I can imagine a softer but more complicated rule, something like: If we read the CUE file containing the @embed attribute through a symbolic link, then we'll look for the file mentioned in the @embed attribute via relative path from the target of the CUE file's symbolic link. In other words, for relative paths, the resolution base would be the CUE file's actual path, meaning the final target of any symbolic links that pointed to it.

[rogpeppe]

@seh

The restriction on embed may turn out to be onerous, in that one could write a CUE file that embeds a JSON file sitting right next to it on disk, but when Bazel prepares a sandbox for an action that involves these two files as input, it will create symbolic links to both.

Given that Go seems to have exactly the same rule, do you know how Go manages to avoid that difficulty, by any chance?

[seh]

do you know how Go manages to avoid that difficulty, by any chance?
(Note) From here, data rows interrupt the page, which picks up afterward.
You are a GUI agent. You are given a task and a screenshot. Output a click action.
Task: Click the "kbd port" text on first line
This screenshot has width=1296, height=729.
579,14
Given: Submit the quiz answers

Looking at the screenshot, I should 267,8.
In the _rulesgo Bazel ruleset, both the go_library and go_binary rules accept an "embedsrcs" attribute to designate the input files that are candidates for being embedded. The rules restrict the nominated dependencies to sit within the same Bazel package's root directory, which is a logical restriction; it's possible to mix both primary source files and files generated by other Bazel targets, so long as the targets produce output files that sit in that same directory.

_rulesgo prepares a so-called embedcfg file that it then supplies to the Go compiler via the -embedcfg command-line flag. You can see how the compiler uses that file in the readEmbedCfg function.
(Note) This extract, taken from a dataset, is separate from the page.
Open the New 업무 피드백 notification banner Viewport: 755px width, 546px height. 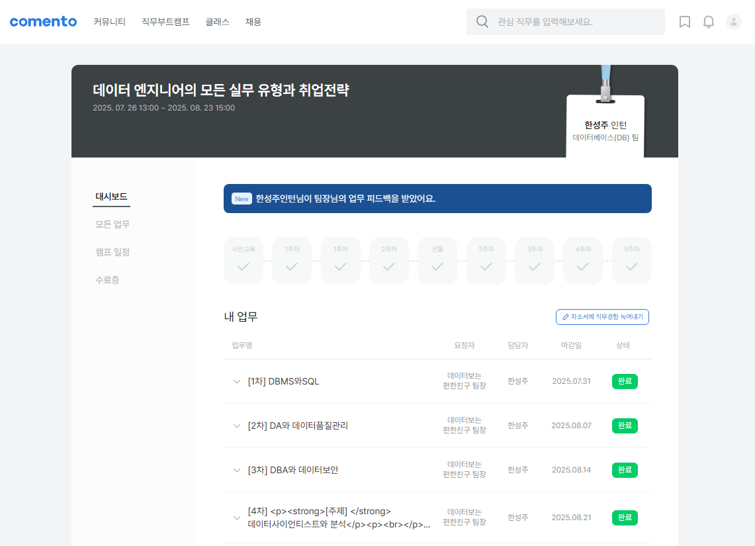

There's a lot of bundling up the files to be embedded and figuring out their relative paths. It's hard to follow what's going on, but I think it's mainly about working around the restriction on following symbolic links.

[mvdan]

With the tests from https://review.gerrithub.io/c/cue-lang/cue/+/1198252 merged, I'm pushing the rest of the work here to alpha.3, as we are releasing alpha.2 today.

[rogpeppe]

@seh

do you know how Go manages to avoid that difficulty, by any chance?

In the _rulesgo Bazel ruleset, both the go_library and go_binary rules accept an "embedsrcs" attribute to designate the input files that are candidates for being embedded. The rules restrict the nominated dependencies to sit within the same Bazel package's root directory, which is a logical restriction; it's possible to mix both primary source files and files generated by other Bazel targets, so long as the targets produce output files that sit in that same directory.
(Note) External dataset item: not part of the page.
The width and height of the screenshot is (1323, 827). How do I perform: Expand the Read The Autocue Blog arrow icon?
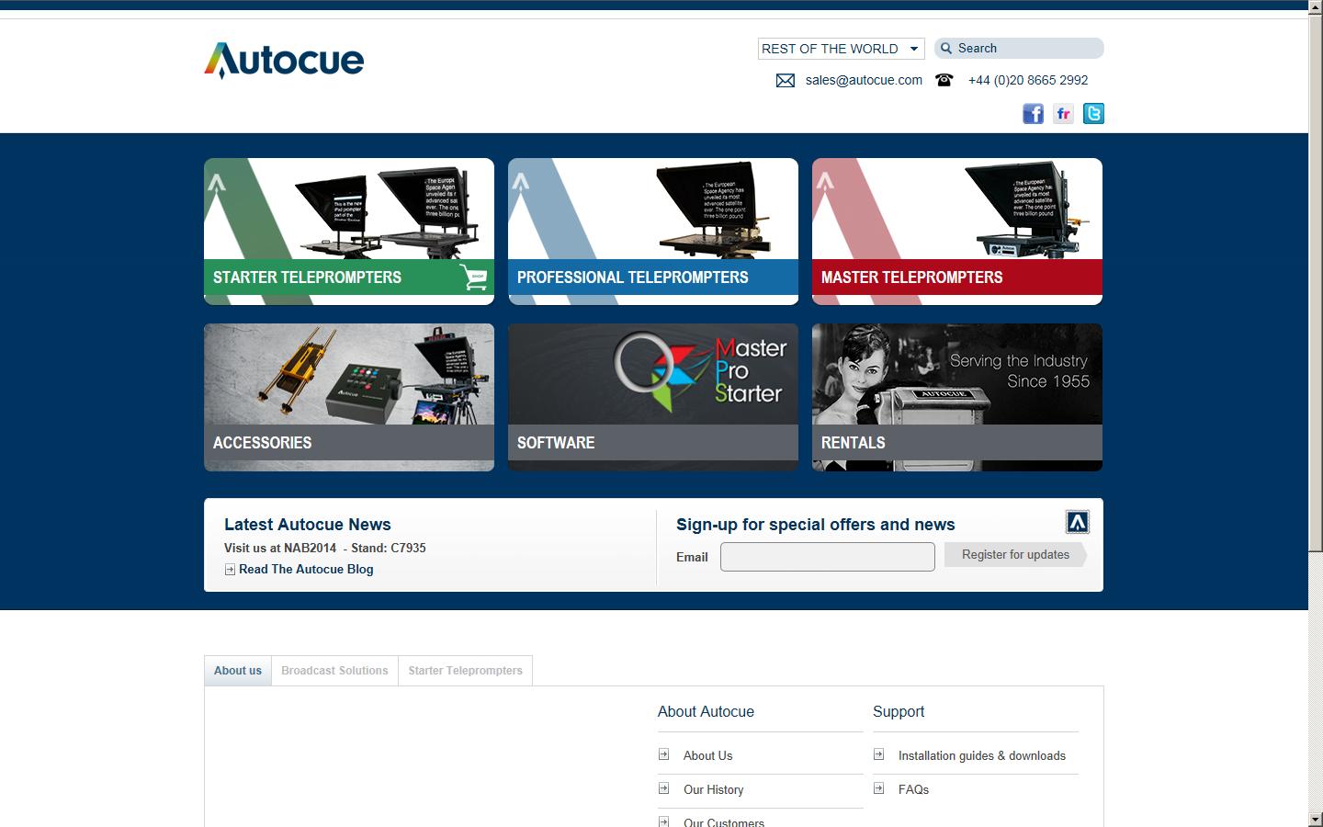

_rulesgo prepares a so-called embedcfg file that it then supplies to the Go compiler via the -embedcfg command-line flag. You can see how the compiler uses that file in the readEmbedCfg function.

There's a lot of bundling up the files to be embedded and figuring out their relative paths. It's hard to follow what's going on, but I think it's mainly about working around the restriction on following symbolic links.

That's all super helpful, thanks! I'm totally unfamiliar with Bazel so it's hard for me to know how much of this applies only to Go and how much might apply to CUE too, but it seems like we will probably need a similar mechanism to Go's -embedcfg so we can make embed directives work even when the embed targets are in another directory. Or... does Bazel know enough to be able to make symlinks to the embedded files too (and hence just supporting embedded files that are symlinks might be OK) ?

[seh]

does Bazel know enough to be able to make symlinks to the embedded files too (and hence just supporting embedded files that are symlinks might be OK) ?

Bazel will create symbolic links to all the files nominated as "inputs" for an action that it's going to run, regardless of where the source files sit relative to each other either in the primary repository or as generated outputs from other actions. So long as we mention that the embedded files need to be inputs to the action that runs cue def or cue export, we'll get symbolic links to them in the sandbox that Bazel creates for the action.

The reason that _rulesgo wants the embedded source files specified in a separate attribute on the go_library or go_binary rule—that is, "embedsrcs" alongside the usual "srcs"—is so that it can arrange for telling compiler about them differently, assuaging its concerns about reading symbolic links.